─── Input records

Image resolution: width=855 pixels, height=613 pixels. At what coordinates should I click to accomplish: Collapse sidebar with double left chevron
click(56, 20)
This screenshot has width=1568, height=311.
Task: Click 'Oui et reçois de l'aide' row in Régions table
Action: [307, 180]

──────

◆ **Exercise details**:
Set down the records above once more, exactly as given.

◆ **Written answer**:
Image resolution: width=855 pixels, height=613 pixels. At what coordinates should I click to accomplish: Collapse sidebar with double left chevron
click(56, 20)
This screenshot has width=1568, height=311.
Task: Click 'Oui et reçois de l'aide' row in Régions table
Action: [307, 180]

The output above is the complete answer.